If you enjoy the late Beery westerns made for MGM (Bad Bascome, Jack, etc) then this will be a particular pleasure. Mercifully free of the cute moppets that blight some of Beery's other starring vehicles, 20 Mule Team provides excellent entertainment value, as well as surprising quality.
As Beery grew older and took on more westerns, so he came to look much more of a natural western star. His face become more lined and resigned, until by the time of the 40's his exterior (and acting abilities) gave his western roles a weary gravitas - recalling that achieved by a similarly ageing Randolph Scott in his acclaimed cycle of film with director Budd Boetticher a decade or so later (The Tall T, Ride Lonesome etc.)
20 Mule Team must be one of those few westerns which deals with borax transportation and exploitation as a central plot point. But don't let this put you off as, despite a somewhat melodramatic plot (evil stranger preys on local virgin, claim jumpers & etc) the weaknesses are more than offset by the strength of the location cinematography for the exterior scenes, and Beery's presence and range. Here he has the opportunity to display his talent to the utmost, playing by turn a hard nosed villain, sentimental buddy, comic louse and clumsy lover all the while as the camera revels gratefully in his lumbering presence.
Overall the characters in the film are dominated by the stark landscape of desert and rocks which lays outside the Borax mining town ... a contrast of light and shade, black and white, that reflects back in turn the stark moral choices open to the inhabitants.

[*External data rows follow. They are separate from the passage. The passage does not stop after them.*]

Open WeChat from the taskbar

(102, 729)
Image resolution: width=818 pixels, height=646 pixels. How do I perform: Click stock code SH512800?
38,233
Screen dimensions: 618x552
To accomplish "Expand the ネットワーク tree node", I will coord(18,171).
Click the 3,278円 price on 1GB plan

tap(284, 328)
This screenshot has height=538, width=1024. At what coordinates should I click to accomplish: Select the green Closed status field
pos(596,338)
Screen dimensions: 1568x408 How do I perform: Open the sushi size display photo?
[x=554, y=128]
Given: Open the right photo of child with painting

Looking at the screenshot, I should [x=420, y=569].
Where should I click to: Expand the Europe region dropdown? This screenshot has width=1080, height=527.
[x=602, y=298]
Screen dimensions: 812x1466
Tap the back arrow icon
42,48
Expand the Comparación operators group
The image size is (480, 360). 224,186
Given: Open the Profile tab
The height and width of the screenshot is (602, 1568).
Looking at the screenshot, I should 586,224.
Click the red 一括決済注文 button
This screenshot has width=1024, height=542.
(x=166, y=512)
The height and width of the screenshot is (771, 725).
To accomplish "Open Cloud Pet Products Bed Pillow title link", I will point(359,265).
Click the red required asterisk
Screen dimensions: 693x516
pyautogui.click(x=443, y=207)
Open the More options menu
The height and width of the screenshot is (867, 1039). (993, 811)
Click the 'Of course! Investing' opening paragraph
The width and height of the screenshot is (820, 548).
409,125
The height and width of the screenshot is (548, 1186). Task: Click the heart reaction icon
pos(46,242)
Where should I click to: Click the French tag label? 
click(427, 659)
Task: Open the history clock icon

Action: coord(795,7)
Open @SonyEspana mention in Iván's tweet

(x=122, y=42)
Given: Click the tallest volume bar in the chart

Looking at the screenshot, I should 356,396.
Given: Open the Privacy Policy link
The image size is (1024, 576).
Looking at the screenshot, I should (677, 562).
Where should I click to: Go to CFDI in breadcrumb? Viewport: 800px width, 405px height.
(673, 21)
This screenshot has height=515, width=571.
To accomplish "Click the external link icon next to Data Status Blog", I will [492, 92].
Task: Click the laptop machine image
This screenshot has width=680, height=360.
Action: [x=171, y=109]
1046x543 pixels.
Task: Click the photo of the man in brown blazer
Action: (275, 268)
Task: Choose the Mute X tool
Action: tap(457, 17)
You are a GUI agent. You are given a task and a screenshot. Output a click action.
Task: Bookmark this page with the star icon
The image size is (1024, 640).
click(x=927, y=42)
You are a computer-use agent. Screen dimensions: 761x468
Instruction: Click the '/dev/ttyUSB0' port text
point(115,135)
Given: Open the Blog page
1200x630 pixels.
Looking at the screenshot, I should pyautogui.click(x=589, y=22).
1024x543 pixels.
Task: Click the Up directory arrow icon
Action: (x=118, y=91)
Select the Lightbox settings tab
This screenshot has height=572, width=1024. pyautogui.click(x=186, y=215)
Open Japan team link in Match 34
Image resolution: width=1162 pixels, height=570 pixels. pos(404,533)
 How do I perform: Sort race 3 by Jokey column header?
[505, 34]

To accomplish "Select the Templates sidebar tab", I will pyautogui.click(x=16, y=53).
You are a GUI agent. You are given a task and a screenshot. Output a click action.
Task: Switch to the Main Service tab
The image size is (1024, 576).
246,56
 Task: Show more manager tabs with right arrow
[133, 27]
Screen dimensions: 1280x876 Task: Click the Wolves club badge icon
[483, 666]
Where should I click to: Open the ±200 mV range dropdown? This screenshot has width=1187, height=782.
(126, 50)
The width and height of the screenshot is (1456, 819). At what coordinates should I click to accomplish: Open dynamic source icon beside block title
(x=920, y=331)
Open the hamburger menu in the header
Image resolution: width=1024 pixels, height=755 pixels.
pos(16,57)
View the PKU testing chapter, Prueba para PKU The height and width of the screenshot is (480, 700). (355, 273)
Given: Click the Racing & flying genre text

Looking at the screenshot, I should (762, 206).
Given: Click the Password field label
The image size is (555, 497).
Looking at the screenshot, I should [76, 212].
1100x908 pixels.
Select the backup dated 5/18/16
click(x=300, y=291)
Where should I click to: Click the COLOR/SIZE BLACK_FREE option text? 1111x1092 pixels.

In the most impressive scene in the film, Beery resigns himself to death in the desert after a shoot out with the villain. His friend (played throughout with characteristic irony by familiar Beery side kick Leo Carrillo) has been mortally wounded, and dies while he watches. Wounded himself, he settles down on his own, into the scorched sand and curses the blasted landscape believing (as we do then) all hope lost. The camera watches Beery, blankly verbally assailing the wilderness condemning him for a long minute, slowly tracking back in a single take. This movement is both beautiful and moving, emphasising the starkness of his fate. Whether intended or not, this powerful scene also recalls the end of Stroheim's Greed, and is an extraordinary moment in a studio product of this sort.
Beery's Westerns are overdue for reassessment.